ACTION ITEM A:
Answer these questions using the comments about AP classes.
(i) In which grades does the first comment say writing skills should be ramped up?
(ii) Which two AP classes did the second commenter's high school offer?
(iii) What GPA range looked pretty good to the UC system in the 1980s?
ACTION ITEM B: From the comments about AP classes, list every group that the second comment says benefits from the college admissions arms race.
ACTION ITEM C: Pick up the comments about AP classes after their final sentence and continue in the same voice.

PASSAGE TO READ:


    A better approach is to ramp up writing skills in middle school and freshman year, not hope that a magical soph advisory class will help.

    Comment by AP Vet — March 3, 2023 @ 7:19 am

  2. Call me retrograde, but I do not believe in grade bumps/weighted grades for taking AP classes. I think it’s great to take them if they are available & take the test to possibly earn college credit, but like the SAT it’s another driver of inequity and pressure-cooker stress for students. In the 1980s, a student with a 3.5-3.8 GPA looked pretty good to the UC system, and plenty were admitted in that range; then again, there were fewer AP classes to take in that era–my high school only offered two: English and Biology, and it was rare for a student to take both. But college admissions have been turned into an arms race that benefits few: the best test takers, students with wealth/college-educated parents, & in-demand athletes, mostly.

Saved entries
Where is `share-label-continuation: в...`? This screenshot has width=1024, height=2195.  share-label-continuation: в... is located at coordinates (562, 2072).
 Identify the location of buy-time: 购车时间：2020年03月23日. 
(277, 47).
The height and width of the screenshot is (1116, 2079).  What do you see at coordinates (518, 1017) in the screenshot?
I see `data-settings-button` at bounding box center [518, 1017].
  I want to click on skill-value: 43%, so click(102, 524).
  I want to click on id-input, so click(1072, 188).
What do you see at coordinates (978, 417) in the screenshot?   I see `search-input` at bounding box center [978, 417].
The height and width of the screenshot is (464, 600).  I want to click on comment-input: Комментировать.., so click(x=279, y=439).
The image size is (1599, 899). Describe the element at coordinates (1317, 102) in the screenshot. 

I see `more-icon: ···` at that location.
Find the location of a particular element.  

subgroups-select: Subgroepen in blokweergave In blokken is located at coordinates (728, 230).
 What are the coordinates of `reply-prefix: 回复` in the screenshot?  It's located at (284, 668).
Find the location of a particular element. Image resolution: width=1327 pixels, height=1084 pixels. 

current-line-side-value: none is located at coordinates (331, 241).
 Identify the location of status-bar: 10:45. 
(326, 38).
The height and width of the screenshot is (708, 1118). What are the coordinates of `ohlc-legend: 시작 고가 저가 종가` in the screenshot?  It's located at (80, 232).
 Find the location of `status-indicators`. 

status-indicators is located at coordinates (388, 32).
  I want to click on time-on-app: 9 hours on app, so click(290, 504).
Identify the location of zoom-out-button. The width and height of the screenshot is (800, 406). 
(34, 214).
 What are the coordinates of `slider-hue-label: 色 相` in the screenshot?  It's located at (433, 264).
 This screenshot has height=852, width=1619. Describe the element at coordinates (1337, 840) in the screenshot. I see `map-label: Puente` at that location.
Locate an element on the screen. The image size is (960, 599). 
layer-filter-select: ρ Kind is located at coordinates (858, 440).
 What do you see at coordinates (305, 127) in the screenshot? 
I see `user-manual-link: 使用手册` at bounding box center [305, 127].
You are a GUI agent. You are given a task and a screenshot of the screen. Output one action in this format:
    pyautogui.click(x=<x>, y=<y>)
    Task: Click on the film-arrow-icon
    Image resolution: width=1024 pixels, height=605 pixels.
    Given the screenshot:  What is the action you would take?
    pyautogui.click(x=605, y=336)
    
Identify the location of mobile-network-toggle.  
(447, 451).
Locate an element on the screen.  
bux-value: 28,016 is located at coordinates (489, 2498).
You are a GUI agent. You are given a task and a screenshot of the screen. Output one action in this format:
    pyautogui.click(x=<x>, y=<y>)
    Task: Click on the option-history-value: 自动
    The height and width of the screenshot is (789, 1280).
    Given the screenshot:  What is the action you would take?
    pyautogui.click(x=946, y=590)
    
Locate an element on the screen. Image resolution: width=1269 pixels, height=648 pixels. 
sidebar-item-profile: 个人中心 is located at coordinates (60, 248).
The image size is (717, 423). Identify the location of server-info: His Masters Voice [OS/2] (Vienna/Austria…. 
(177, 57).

ANSWER SECTION A:
(i) Middle school and freshman year.
(ii) English and Biology.
(iii) 3.5-3.8.

ANSWER SECTION B:
- The best test takers
- Students with wealth/college-educated parents
- In-demand athletes

ANSWER SECTION C:
    Comment by Kristen — March 3, 2023 @ 9:38 am

  3. To me, AP classes make no sense. We put so much pressure on these kids. I think that the benefits are very questionable. They take all these AP classes and are loaded with enormous amounts of homework. No college professor would ever assign this level of busy work. The work load for a student taking multiple AP courses is beyond onerous. It cuts into sleep and creates unnecessary stress. The only thing that the kids get is the grade bump. This myth of college credit is just that. Most colleges that will give you credit for these high school AP classes won’t give you a grade or credit in the actually area of study and it comes out of your electives.

    Kids in Alameda would be far better served to just take the college level course at Alameda College and actually be able to transfer the course and grade to their future college (History, Calculus, English, etc).

    When I was a kid (I am in my 50s), I read about all the unecesary pressure that Japanese students were subjected to starting in kindergarten and grammar school. We have adopted that same model and our kids are suffering the same ridiculous stress.

    I am someone who values education and hard work. I graduated from UC Berkeley. I went on to get a doctoral degree. I think that our current education system unfortunately is less about learning and the love of learning and growth. It is about competition, competition, competition with all the attendant negative side effects.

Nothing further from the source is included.